Accelerating the pace of environmental research
MODISAzure is a pipeline for the download, processing, and reduction of diverse satellite imagery by using Windows Azure to deliver the results of massive cloud computational power to the desktops of researchers.
A mosaic of daily surface temperature data aggregated and reprojected from MODIS imagery using Windows AzureFor Dr. Youngryel Ryu, biogeoscience researcher at the University of California, Berkeley, the MODISAzure project dramatically changed the scale and the pace of the environmental research he can pursue.
“My initial intention was to study (evaporation and carbon fixing processes) for California. I am now using 10-year MODIS data for the U.S.,” Dr. Ryu said.
“The Azure system allowed me to ask more exciting and important questions and will help to answer them. It incredibly accelerated my work.”

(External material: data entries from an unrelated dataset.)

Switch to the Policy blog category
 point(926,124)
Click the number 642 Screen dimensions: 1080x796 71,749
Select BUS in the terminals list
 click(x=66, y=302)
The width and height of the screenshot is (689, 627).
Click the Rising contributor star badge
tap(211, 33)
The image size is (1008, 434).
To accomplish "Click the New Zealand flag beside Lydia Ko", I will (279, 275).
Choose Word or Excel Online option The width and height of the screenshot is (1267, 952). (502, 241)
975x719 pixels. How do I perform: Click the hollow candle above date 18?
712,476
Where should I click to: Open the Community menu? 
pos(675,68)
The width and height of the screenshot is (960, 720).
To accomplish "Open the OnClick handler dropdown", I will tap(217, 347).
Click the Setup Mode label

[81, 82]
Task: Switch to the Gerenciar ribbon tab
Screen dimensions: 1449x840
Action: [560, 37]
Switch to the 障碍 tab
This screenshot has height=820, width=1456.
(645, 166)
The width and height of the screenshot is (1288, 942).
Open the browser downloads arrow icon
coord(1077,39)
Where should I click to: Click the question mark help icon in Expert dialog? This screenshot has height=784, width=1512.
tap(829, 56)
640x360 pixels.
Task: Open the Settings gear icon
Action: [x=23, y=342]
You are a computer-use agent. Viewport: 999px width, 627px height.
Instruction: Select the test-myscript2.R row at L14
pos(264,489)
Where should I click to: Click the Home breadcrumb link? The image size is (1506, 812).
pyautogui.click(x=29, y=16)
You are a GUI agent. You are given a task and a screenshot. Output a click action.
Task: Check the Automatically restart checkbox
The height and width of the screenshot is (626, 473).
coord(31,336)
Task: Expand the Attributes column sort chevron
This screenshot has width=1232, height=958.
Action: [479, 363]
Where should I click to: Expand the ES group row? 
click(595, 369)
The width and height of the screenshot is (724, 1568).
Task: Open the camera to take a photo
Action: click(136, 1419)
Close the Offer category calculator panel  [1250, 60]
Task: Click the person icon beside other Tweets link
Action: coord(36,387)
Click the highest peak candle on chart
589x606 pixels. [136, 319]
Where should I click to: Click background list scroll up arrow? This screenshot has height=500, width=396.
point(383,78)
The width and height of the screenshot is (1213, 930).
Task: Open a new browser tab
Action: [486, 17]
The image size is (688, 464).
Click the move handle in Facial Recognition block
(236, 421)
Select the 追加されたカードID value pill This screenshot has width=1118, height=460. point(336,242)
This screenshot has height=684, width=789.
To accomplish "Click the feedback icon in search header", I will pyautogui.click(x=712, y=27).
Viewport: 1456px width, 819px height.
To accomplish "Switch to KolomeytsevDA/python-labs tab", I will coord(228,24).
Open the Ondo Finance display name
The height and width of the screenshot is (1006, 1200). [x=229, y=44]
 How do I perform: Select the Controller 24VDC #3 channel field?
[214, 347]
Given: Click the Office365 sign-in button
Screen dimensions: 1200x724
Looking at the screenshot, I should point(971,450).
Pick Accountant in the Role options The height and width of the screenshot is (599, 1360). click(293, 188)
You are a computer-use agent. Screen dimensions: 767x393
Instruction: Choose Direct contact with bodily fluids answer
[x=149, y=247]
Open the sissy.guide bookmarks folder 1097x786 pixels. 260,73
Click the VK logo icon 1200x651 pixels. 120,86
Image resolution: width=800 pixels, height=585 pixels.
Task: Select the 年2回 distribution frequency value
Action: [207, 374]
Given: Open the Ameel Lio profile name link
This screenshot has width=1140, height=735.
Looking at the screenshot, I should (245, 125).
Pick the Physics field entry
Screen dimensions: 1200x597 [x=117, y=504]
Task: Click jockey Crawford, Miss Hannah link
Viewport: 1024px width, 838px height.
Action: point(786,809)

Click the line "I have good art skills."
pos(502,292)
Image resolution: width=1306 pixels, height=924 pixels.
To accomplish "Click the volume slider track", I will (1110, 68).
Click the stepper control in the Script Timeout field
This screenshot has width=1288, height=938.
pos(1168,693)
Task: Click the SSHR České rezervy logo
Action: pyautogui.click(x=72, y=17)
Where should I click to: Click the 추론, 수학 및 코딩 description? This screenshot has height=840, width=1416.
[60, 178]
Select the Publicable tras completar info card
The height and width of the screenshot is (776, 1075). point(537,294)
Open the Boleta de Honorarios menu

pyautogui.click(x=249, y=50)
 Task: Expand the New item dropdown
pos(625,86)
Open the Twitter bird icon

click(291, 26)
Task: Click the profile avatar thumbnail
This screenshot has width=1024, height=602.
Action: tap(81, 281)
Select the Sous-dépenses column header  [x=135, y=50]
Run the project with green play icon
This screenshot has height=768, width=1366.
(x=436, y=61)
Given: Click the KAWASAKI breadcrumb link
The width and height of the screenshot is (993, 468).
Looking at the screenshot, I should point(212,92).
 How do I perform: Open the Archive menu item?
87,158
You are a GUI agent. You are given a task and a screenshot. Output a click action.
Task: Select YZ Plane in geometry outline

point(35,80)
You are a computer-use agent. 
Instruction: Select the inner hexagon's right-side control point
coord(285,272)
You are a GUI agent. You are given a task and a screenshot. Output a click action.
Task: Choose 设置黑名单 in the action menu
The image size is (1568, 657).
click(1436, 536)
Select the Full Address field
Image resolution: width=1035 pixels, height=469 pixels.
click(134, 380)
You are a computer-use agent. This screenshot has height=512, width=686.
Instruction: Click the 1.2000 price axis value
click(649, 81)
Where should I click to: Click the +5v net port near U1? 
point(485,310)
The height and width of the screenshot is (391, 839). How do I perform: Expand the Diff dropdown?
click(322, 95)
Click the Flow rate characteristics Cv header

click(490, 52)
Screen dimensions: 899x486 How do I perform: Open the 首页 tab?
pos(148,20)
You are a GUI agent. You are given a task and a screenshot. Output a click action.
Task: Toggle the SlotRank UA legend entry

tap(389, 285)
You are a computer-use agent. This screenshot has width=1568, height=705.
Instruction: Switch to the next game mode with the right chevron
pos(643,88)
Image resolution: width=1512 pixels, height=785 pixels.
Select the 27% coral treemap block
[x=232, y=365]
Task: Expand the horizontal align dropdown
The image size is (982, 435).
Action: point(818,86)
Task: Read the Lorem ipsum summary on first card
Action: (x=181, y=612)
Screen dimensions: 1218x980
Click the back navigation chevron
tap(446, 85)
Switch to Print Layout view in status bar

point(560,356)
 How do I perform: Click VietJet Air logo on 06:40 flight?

Four-Stage Image Processing Pipeline
The MODISAzure project helped solve several obstacles to accessing the vast and varied remote sensing data from the MODIS satellites and other sources. The four-stage pipeline automates:
- Data upload from repositories such as the LPDAAC (Land Products Distributed Active Archive Center) and Goddard Space Center.
- Image reprojection and harmonization to common coordinates and resolutions.
- On-demand execution of two algorithms provided by the scientist. The first algorithm is commonly used to generate a science variable; the second algorithm produces graphs, tables, and maps used to analyze the science result.
- Delivery of final results to the scientist’s desktop.
The four stages of the MODISAzure pipeline
The MODISAzure Service is a Windows Azure web role that receives all user requests and sorts requests to appropriate job queues—for download, reprojection, or reduction.
The Service Monitor is a dedicated worker role that parses all job requests into tasks, which are recoverable units of work, and tracks the execution status of all jobs and tasks using Windows Azure tables for persistent storage.
MODISAzure architectural overview
Role of the Generic Worker
A specialized worker role, called the Generic Worker, performs all work in the pipeline. The Generic Worker dequeues tasks created by the Service Monitor from the appropriate Task Queue and creates a corresponding entry in the appropriate TaskStatus table. To execute the task, the worker loads any necessary libraries and the science executable and marshals storage between the Azure blob storage and local Azure worker instance files. Task status is tracked during execution in the TaskStatus table entry. The Generic Worker will attempt up to three retries of the task execution to masks transient errors on the Azure fabric, blob store, or VM configuration.
The Generic Worker tracks tasks in the pipeline
Storage for MODISAzure is separated by usage to simplify management policies. The four storage types and principles for managing them are:
- Original source image download: Can be deleted when all dependent reprojections are complete.
- Reduction results: A zip-file blob is created for each job to simplify the download. Older results are removed based on age.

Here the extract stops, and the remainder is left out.